散らないサクラ
「……あー、もう畏まるのやめた。いい? 耳の穴かっぽじってよく聞きなクソじじい。あんたが疾風に言ったんだ。成人してなら自分の行動、言動にも責任を持てる。その上、教える事がまだあるって。それがなんだァ? 倒れたから譲る? フォローはしない? はっ、鷹匠の頭が聞いて呆れるね。……自分の言ったことすら守れないような男の座に疾風は置かせないよ」
疾風(しっぷう)が駆け抜けるが如く言い終えると、弥生は満足げに息を吐いた。
流れるように言われた言葉に城之助は驚くこともなく、慌てることもなく、首を縦に振る。
同じように満足だと言わんばかりに。
「やっと化けの皮を剥いだな。久しぶりに顔を見せに来たかと思えば、他人形にしやがって」
ふっと笑みを零してみせるその顔は鷹匠の組長としてではなく、一人の父親としての穏やかな色をしていた。
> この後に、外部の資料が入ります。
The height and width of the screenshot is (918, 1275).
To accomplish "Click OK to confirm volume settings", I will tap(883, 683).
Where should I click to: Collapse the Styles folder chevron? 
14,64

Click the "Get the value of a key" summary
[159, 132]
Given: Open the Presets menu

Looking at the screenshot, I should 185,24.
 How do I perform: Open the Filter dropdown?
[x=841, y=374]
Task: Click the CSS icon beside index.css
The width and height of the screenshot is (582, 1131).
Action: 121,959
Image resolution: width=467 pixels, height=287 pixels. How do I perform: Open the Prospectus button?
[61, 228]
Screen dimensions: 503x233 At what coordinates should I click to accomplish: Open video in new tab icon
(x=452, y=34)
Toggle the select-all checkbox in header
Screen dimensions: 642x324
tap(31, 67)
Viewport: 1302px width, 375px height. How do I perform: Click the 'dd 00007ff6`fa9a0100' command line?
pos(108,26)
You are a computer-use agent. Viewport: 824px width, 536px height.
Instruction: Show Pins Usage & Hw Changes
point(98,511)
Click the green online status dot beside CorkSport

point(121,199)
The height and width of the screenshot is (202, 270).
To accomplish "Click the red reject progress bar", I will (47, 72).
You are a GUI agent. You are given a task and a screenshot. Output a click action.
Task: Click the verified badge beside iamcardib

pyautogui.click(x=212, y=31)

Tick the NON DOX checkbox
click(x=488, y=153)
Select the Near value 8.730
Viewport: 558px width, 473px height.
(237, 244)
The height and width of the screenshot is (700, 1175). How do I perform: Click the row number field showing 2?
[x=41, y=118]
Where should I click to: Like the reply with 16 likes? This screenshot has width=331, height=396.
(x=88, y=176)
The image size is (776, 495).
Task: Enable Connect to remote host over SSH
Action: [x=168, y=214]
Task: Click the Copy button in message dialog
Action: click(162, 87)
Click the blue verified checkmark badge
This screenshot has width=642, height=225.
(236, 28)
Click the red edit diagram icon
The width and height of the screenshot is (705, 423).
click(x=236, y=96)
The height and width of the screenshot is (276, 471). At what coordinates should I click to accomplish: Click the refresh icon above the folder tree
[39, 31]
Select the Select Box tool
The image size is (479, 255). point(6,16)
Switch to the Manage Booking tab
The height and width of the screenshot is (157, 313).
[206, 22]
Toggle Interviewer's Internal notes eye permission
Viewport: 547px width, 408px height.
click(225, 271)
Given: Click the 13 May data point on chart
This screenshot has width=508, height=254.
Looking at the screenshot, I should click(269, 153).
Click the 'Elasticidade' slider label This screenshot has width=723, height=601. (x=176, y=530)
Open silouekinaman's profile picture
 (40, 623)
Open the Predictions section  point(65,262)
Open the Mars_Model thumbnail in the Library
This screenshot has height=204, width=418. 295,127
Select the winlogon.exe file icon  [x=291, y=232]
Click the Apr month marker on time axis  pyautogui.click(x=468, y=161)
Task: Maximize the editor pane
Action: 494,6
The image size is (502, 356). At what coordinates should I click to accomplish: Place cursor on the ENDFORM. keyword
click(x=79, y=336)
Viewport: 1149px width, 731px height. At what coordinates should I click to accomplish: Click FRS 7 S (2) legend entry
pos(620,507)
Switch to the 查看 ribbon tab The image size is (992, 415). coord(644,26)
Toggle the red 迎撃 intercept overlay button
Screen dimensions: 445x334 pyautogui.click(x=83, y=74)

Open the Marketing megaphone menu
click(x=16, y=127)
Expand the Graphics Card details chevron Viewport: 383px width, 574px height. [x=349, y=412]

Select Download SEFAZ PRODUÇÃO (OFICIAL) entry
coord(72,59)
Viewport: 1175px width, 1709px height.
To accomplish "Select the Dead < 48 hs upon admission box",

その顔を見てか流れる雰囲気の緊張感がなくなったからなのか、弥生の肩からも力がふっと抜けていく。
先ほどとはまた違う空気が流れる中で、弥生が穏やかに口を開く。
「親父が焦る気持ちも分かるよ。だけどさ、命に別状はないわけだろ。まだ、時間はある。……疾風にいまその席をあげるのは早すぎる」
「…………」
「だいたい、アンタがこんな早くくたばる命(たま)じゃないでしょう」
そう言って呆れたように笑う弥生に城之助は初めて不安の色をみせる。
「……倒れてな、意識の淵をさ迷ってる時、桜里(おうり)と会ってな」
桜里、その名前に弥生の眼光が揺れる。
「何も言わずただ突っ立てるだけなんだが、その顔が笑ってるんだが、泣いてるんだが分からなくて。俺は何もできず見てるしか出来なかったんだ」
「……泣いてるわけないだろ」
「だといいがな」
桜里、それは弥生の母、つまり城之内の前妻の名前だ。
他界し今は亡き、二人にとって愛しき人。